To compare the Holocene gridded product with the point-based measurements, we first calculated the average value of the accumulation rate at the point measurement for the entire period. We converted these values to ice-equivalent accumulation rates and then extracted two paired values, i.e. the value for the point measurement for modern accumulation rates and the value for the nearest grid cell in the gridded 4.72 ka-to-present accumulation estimates to this measurement.

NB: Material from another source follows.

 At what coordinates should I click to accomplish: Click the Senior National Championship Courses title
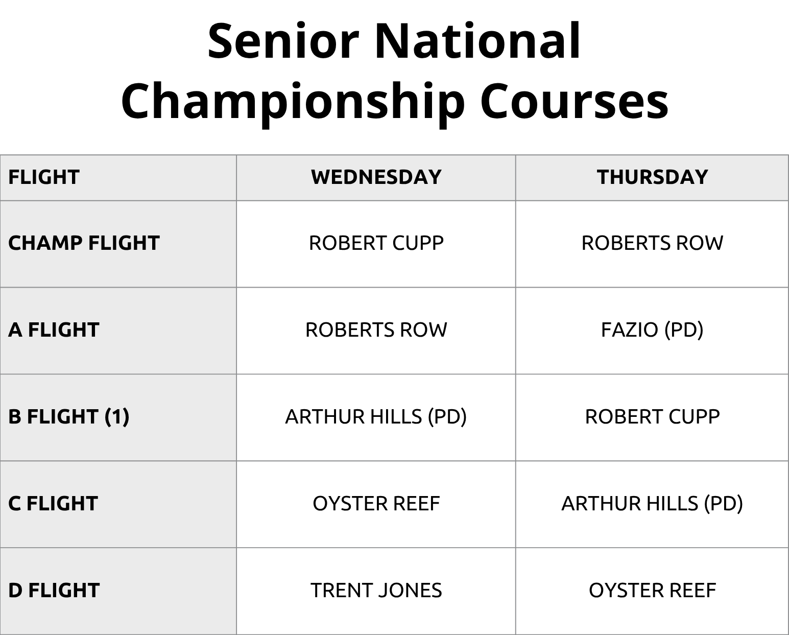(x=394, y=72)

The final grids for depth and accumulation rates for the 4.72 ka IRH are shown in Figs. 2 and 3. In total, these grids are made of ∼89 000, 500 m spaced points, which cover an area of ∼610 000 km2, or ∼30 % of the total surface area of the WAIS. The grids span most of the PIG and THW catchments, as well as the Ronne (upper Rutford, Institute, and Möller) and upper western Ross (Bindschadler, Kamb, MacAyeal, and Whillans) catchments (IPY Antarctic boundaries G-H, J-Jpp, and Ep-F; Mouginot et al. (2017); Figs. 1 and 2). Overall, the 4.72 ka IRH is shallower within the IMIS and upper PIG and THW catchments, as well as on the Ross side of the central divide where ice thickness is particularly deep (Fig. 2b). Conversely, the 4.72 ka IRH is deeper in the ice near a 400 m high bedrock plateau that separates the northern and southern basins of PIG (Vaughan et al., 2006) and at two locations in the upstream parts of the main trunk of THW where ice flows over highs in subglacial topography (Fig. 2b).
3.1 Catchment-scale accumulation estimates
Figure 3 shows a comparison of the ice-equivalent accumulation rates we inferred for the 4.72 ka IRH (Fig. 3a) and modern SMB estimates from RACMO2 (Fig. 3b). We observe that the IRH accumulation rate pattern for the last 4.72 ka is similar to the modern pattern of accumulation rates for the Amundsen Sea sector of the WAIS, which is dominated by higher coastal accumulation rates that progressively decrease inland to reach their lowest rates over the Ross side of the divide (Fig. 3a and b). Differences in accumulation rates between the 4.72 ka-to-present estimates and modern values are mainly observed directly upstream of the main trunks of PIG and THW, where modern rates are much higher (up to 0.2 m a−1 ice equivalent) than for the 4.72 ka-to-present estimates (Fig. 3c). In comparison, higher accumulation rates for the last 4.72 ka relative to modern rates are observed for the entire stretch of the Amundsen–Weddell–Ross Divide (Fig. 3c; Table 2). Over the IMIS catchment, little change is observed between the two periods. Over the entire model domain, we observe a median percentage change value of 6 % higher accumulation since 4.72 ka compared with modern rates (Fig. 4); however, when considering only the values that fall within 100 km of either side of the Amundsen–Weddell–Ross Divide (i.e. in the accumulation zone of the Amundsen, Weddell, and Ross sea sectors and where mean surface speeds average ∼7 m a−1), we obtain a median percentage change value of 18 % higher accumulation compared with modern accumulation rates (Fig. 4).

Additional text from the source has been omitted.